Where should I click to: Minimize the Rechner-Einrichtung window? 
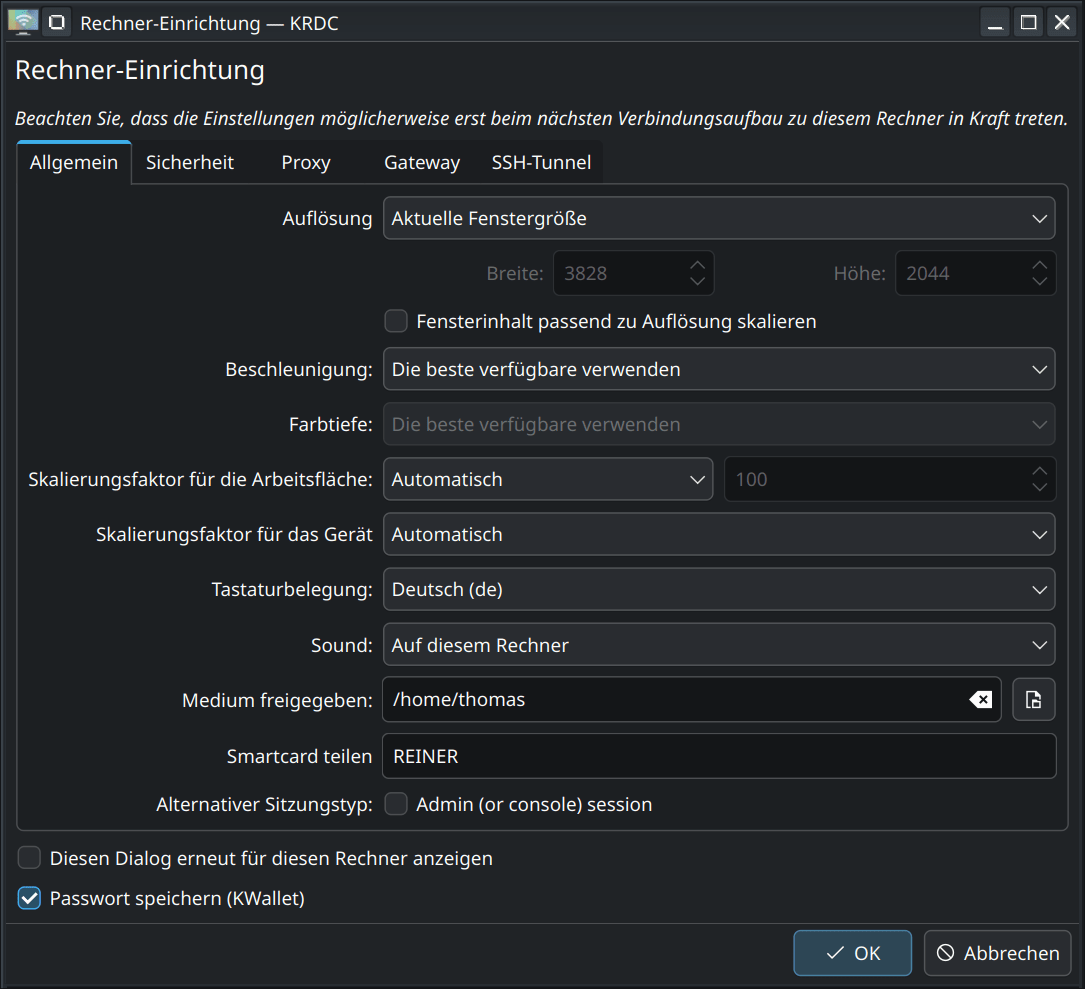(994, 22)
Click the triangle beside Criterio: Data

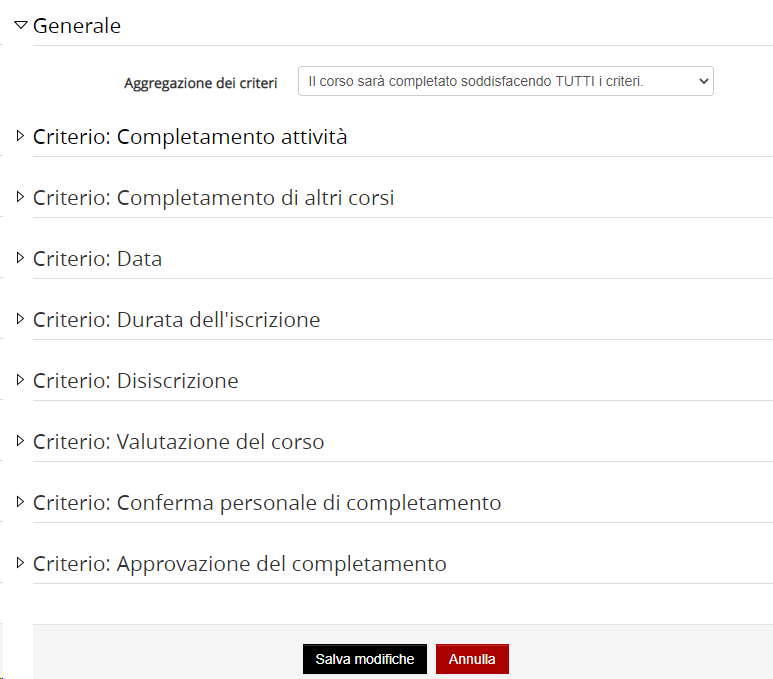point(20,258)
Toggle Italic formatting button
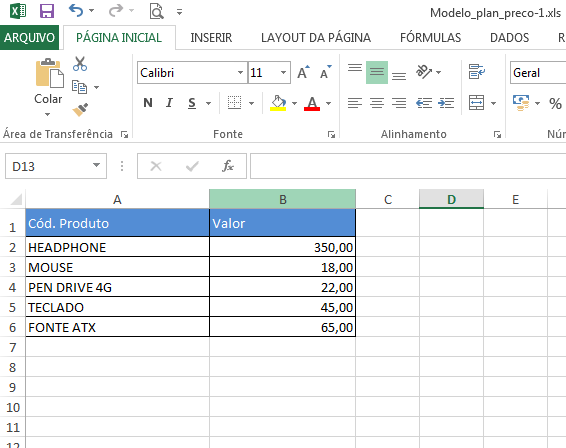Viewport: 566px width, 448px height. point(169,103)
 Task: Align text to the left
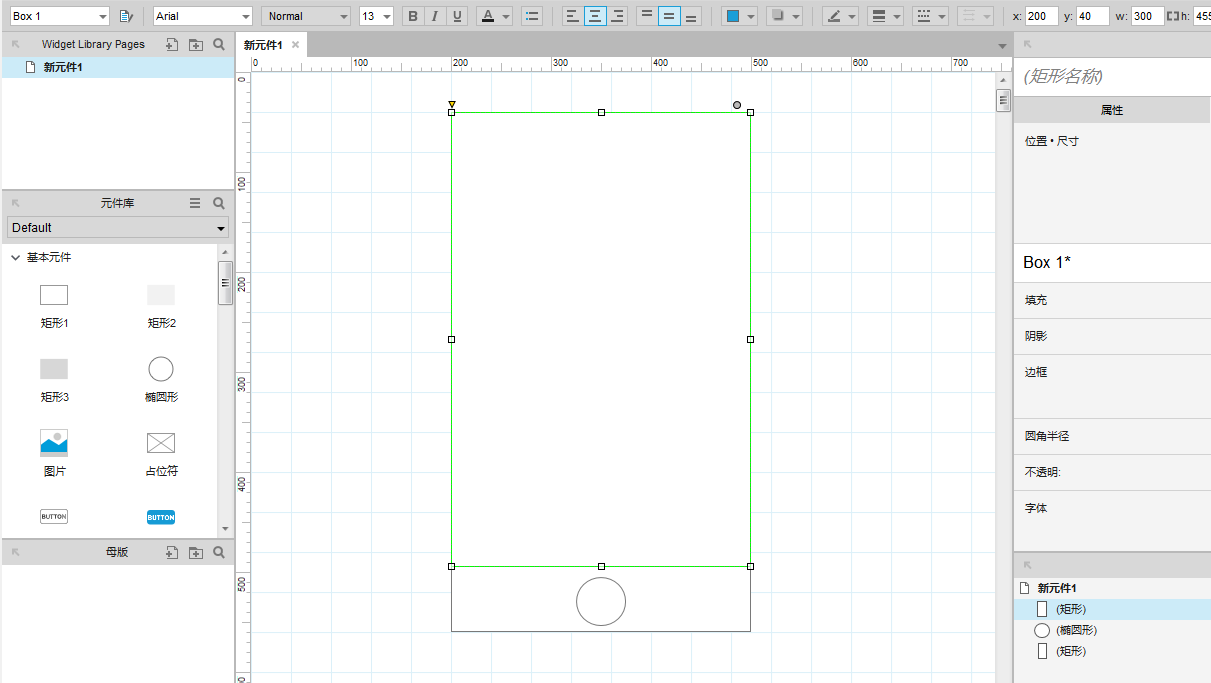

--

» **WORK ITEM**
Print exactly, and only, the lines from the line containing "Click the triangle beside Criterio: Data" to the last line of the material above, with every picture left out.

» **ANSWER TO THE EXERCISE**
Click the triangle beside Criterio: Data

point(20,258)
Toggle Italic formatting button
Viewport: 566px width, 448px height. point(169,103)
 Task: Align text to the left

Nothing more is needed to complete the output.